%%

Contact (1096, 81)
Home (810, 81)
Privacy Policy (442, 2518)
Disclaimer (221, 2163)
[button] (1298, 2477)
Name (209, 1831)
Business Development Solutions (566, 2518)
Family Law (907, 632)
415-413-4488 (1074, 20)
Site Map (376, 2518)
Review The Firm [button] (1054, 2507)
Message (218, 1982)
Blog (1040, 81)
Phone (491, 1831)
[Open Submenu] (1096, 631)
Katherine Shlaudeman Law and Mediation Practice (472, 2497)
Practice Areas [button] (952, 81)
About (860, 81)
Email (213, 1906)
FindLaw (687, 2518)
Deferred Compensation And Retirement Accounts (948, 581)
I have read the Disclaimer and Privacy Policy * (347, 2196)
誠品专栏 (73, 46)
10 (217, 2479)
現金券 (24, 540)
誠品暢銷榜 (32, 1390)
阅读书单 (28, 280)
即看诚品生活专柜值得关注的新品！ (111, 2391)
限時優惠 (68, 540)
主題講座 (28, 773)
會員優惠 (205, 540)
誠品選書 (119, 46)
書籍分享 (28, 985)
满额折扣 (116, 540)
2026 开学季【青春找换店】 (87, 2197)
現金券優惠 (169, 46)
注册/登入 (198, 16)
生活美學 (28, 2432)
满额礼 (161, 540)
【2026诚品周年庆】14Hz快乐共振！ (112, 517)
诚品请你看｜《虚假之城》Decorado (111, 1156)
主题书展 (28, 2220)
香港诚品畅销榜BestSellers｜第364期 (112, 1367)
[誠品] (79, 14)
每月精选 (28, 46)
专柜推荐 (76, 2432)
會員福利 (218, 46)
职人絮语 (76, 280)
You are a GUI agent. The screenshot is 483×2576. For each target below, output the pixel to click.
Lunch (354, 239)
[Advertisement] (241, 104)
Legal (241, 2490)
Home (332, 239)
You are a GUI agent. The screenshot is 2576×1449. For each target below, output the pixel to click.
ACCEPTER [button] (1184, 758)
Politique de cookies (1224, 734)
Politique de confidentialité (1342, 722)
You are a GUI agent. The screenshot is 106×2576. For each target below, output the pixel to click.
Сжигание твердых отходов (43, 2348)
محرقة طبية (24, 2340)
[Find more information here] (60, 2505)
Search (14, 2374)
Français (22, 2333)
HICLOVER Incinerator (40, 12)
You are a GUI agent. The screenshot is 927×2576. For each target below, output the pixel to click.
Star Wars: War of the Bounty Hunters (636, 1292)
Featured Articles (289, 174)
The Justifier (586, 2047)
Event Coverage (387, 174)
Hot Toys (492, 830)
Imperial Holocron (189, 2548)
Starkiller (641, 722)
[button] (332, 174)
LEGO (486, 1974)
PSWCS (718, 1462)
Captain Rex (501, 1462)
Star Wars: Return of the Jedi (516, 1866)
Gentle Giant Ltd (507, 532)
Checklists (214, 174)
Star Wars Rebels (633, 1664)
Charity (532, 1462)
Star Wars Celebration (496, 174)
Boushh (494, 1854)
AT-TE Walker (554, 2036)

%%

Assignment: Give the number of lines in the entries that hold the string "screenshot", and add nothing else.

Solution to the problem: 4